A synthetic drug, possibly designed to mimic cocaine or LSD, is suspected of contributing to the deaths of a teenage girl and a young man in Mankato last week at separate homes, and authorities are worried there is “more of this potentially deadly substance out there.”
Officers at each residence where the two fell ill recovered similar blue baggies covered with images of gold-colored crowns, police said in a statement Tuesday night.
“Investigators believe that these baggies may have contained a substance in a pill or powder form, possibly synthetic LSD or synthetic cocaine, commonly called 2-C,” the statement said. “There is concern that there may be more of this potentially deadly substance out there.”
The victims were identified by police as Louis N. Folson-Hart, 22, of Mankato, and Chloe L. Moses, 17, a student at Mankato West High School.
On the afternoon of March 5, police and other emergency personnel were called to a residence in the 100 block of Glenwood Avenue. Folson-Hart was found not breathing, police said. He was taken by ambulance from his apartment to a hospital and died.
“It was so senseless what my son went through,” said Marlis Folson, who just returned from her son’s memorial ceremony near Siren, Wis. “Police explained that it was C-2 that he had ingested. Someone gave him the pill.”
Folson said that a longtime friend of Folson-Hart’s was with him in his final moments.
“Within 4 minutes of [talking the pill], Louie started saying, ‘Oh, my God, oh, my God,’ ” Folson recounted.
The friend responded, “ ‘Throw it up, throw it up,’ ” Folson continued.
“He smoked weed,” the mother said. “I don’t know what possessed him to do this. It’s just so senseless to me.”
The morning of March 8, the script played out again, this time about a mile away on E. Pleasant Street, police said. Moses was having a seizure while home alone, and she too was taken by ambulance to a hospital. She was transferred to Children’s Hospital of Minneapolis, where she died.
An e-mail from Mankato West administration to families said that Moses was removed from life support about 4:10 p.m.

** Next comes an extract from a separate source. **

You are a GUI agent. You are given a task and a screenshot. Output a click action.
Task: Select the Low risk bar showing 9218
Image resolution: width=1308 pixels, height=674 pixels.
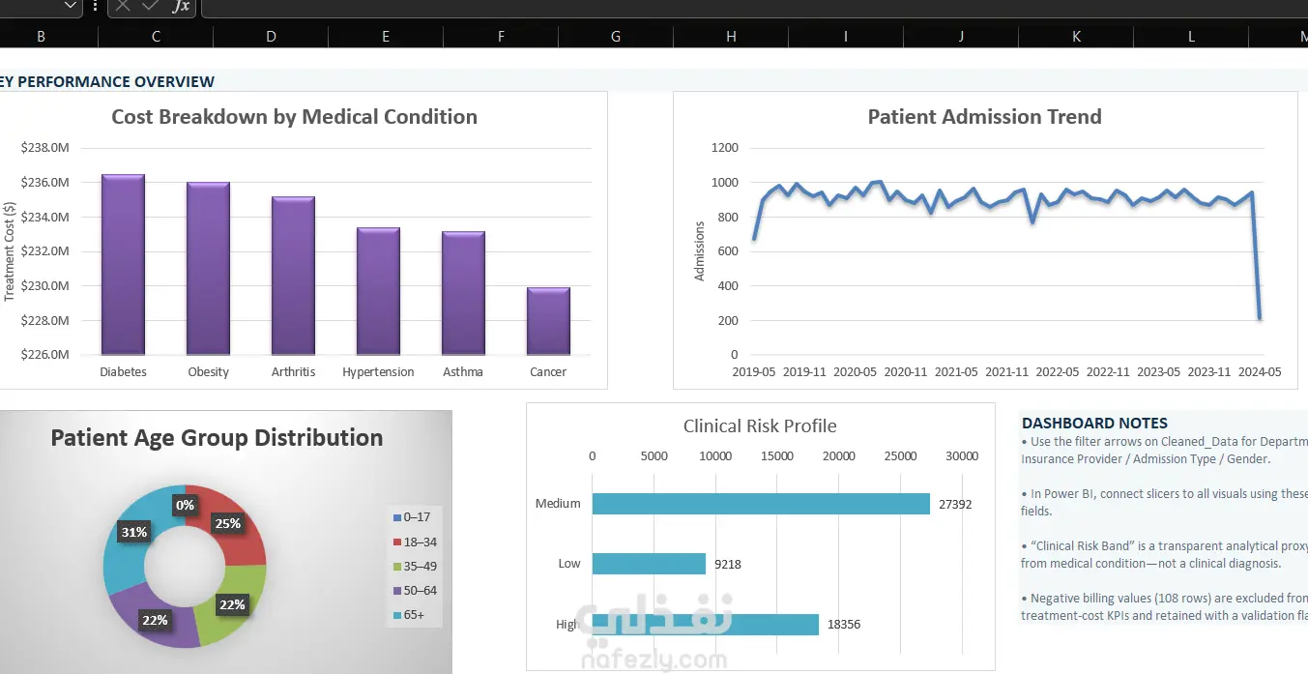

Monday.
Authorities in Mankato are not aware of any other cases lately of people being stricken from the substance connected to these two deaths, police Cmdr. Daniel Schisel said.
State authorities haven’t seen problems associated with a blue bag with crown emblems, either. A website appears to sell 100 of the empty bags for $15.
State Bureau of Criminal Apprehension Assistant Superintendent Drew Evans warned that officials can’t know for sure what the substance found in Mankato is until it is tested.
A range of new synthetic designer drugs began showing up in increasing numbers at the beginning of the decade. The number of items submitted to the state lab that tested positive for such substances rose from 359 in 2011 to 456 last year.
“Certainly it’s not going away by any means,” Evans said.